Not one thing you suggested made a whole lot of logical since.
What do you mean by warm up the finish?
Any black surface is going to show every speck of dirt and hand print.
Never once seen a Windsor chair or farm table painted black.
Got a picture?


----------



## JourneymanBrian (Apr 1, 2015)

You say it dried dusty-looking. Did you wipe it after sanding?

Also if you put wax on it youll have to remove that first for any decent adhesion in your coating.


----------



## evb12 (Apr 17, 2015)

Yes, I wiped it down after sanding and it looked better, but still weird. Thanks, I have taken the trial runs of wax and whatnot off before trying anything else with paint thinner and/or sanding. The finish is smooth, it's just sort of flat. I actually used semi-gloss spray paint, not satin as I posted.


----------



## Jmayspaint (May 4, 2013)

I have a feeling what you did was put the spray paint on too thin. You are supposed to apply fairly thin coats and put on multiple coats in sequence. What your describing as 'dusty and 'dull is how spray paint can look if it's under applied. Just fogged on basically. 

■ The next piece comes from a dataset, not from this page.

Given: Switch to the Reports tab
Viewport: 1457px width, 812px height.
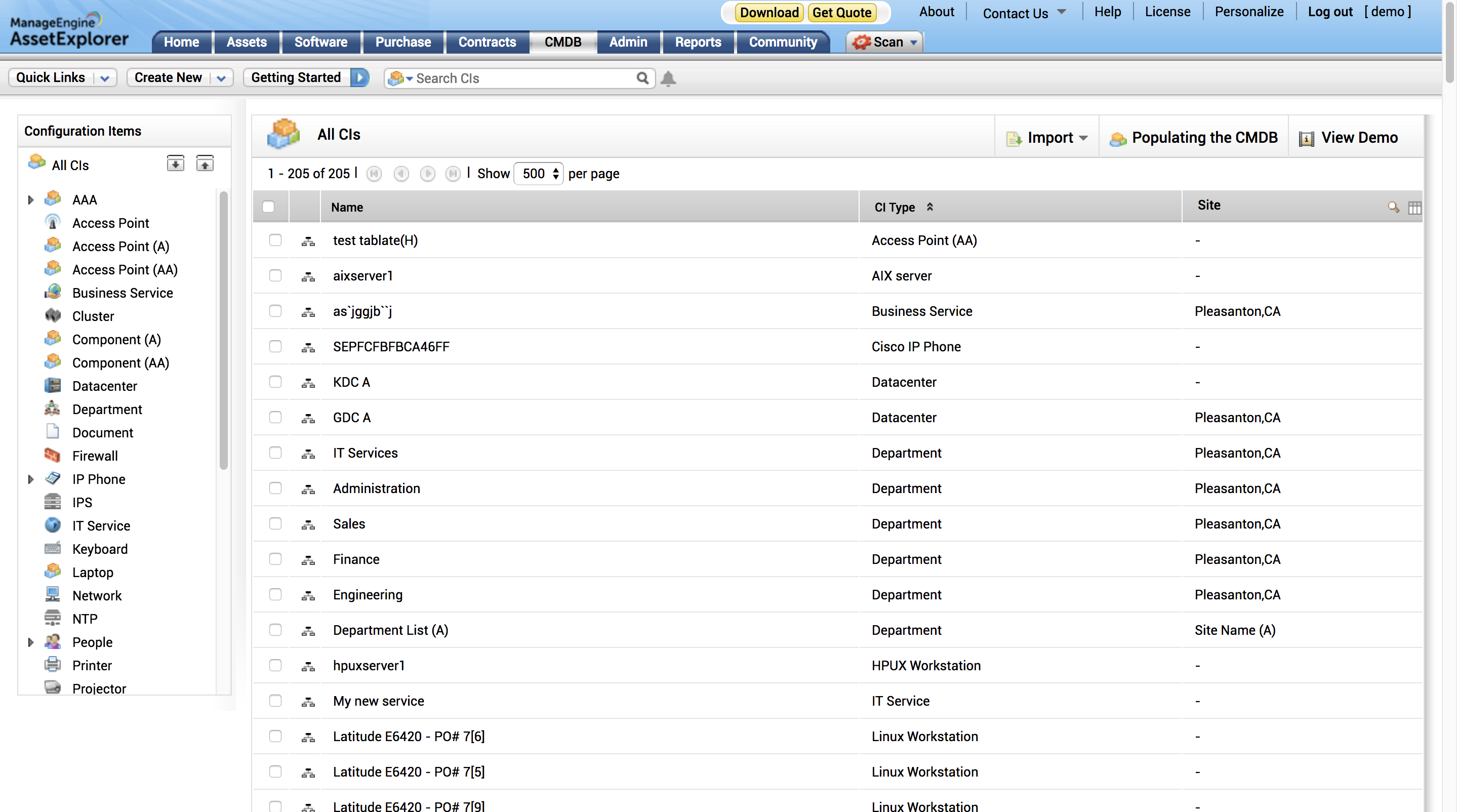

The ideal coat of spray paint is to put it on right up to the point that it runs. Practicing on scrap can give you a better idea of how much that is. It's still not much, spray paint is thin after all, but more than just a fogging. Then do multiple coats in sequence. Maybe three to four coats about a half hour apart. 

If I were you I would try again with the semi-gloss. It's going to be simpler if you can get an acceptable finish with just one product, and it's certainly possible to archive a nice finish with the Rustolem cans. Doing something like a chair can be tricky because of all the connections, good luck.


----------



## Jmayspaint (May 4, 2013)

Another tip for spraying a chair is to do it in sections. The places where the vertical and horizontal supports of the chair meet are where runs will occur. Spray the verticals by themselves, wait a few minutes then spray the horizontals. This will help prevent too much wet build up at the cross overs and allow to get a thicker coat on without runs.


----------